═════ Given text
Larry Yabroff visits his wife, Mary, last February at Berkeley’s Chaparral House. He said the difficulty in obtaining tests means he’s visiting her less now under omicron. “It’s like being a stranger in a strange land,” he says. “Nobody seems to know when tests are coming in.” Credit: Anne Wernikoff/CalMatters

News that free rapid at-home COVID-19 tests will be sent by the federal government (you can order them by mail as of Tuesday) couldn’t come fast enough for Cherry Marcelo, an administrator of Elmwood Nursing and Rehabilitation Center in South Berkeley, a facility that was hit hard by the early pandemic.

Like many nursing home staff, Marcelo has had to make difficult choices with Elmwood’s limited allotment of rapid tests since the state tightened visitor testing requirements at the end of last year.

As of Dec. 31, anyone wanting to visit someone in skilled nursing care must show proof of a very recent negative COVID-19 test, in addition to proof of vaccination. This also applies to people in intermediate care, or in a senior or adult residential facility licensed by the state.

Marcelo, like most nursing care managers, supports the new regulations. But she now faces families asking for testing from Elmwood, with her supplies needed for staff and patients. “We can’t offer them an antigen test because there is a shortage,” Marcelo said.

Marcelo recently made a heart-tugging exception.

A daughter showed up to see her dying mother, unaware of the new testing requirement. “We actually let her come in and we did the rapid test on her. We made it possible for her to see her mom,” Marcelo said. “It’s end of life.”

Marcelo said she also provided an on-site test recently to a visitor who had traveled far and wasn’t aware of the new requirements. 

Precious resource forces tough decisions

Elliott Martens administers a COVID-19 self-test at the volunteer-run Predicine COVID-19 test center at Ashby Avenue and Regent Street, on January 6, 2022. Credit: Kelly Sullivan

For much of the pandemic, nursing homes were closed to visitors, but regulations loosened last year when when infection rates dropped and most older adults had been vaccinated.

Omicron forced the state’s re-think. It’s also forcing the stressful frenzy for the hard-to-come-by rapid tests, including in Berkeley. It boils down to survival of the luckiest, wealthiest, and most able.
══════════
═════ Provided information
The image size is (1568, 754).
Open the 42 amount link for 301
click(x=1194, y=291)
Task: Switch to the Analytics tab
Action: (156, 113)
══════════
→ **Work instruction 1**
In the article on nursing home visitor testing, starting on what date must visitors to skilled nursing care show proof of a very recent negative COVID-19 test?
→ **Work instruction 2**
Repeat the stretch of the article on nursing home visitor testing from "Elliott Martens administers" through "and most able.".

→ **Exercise output 1**
Dec. 31

→ **Exercise output 2**
Elliott Martens administers a COVID-19 self-test at the volunteer-run Predicine COVID-19 test center at Ashby Avenue and Regent Street, on January 6, 2022. Credit: Kelly Sullivan

For much of the pandemic, nursing homes were closed to visitors, but regulations loosened last year when when infection rates dropped and most older adults had been vaccinated.

Omicron forced the state’s re-think. It’s also forcing the stressful frenzy for the hard-to-come-by rapid tests, including in Berkeley. It boils down to survival of the luckiest, wealthiest, and most able.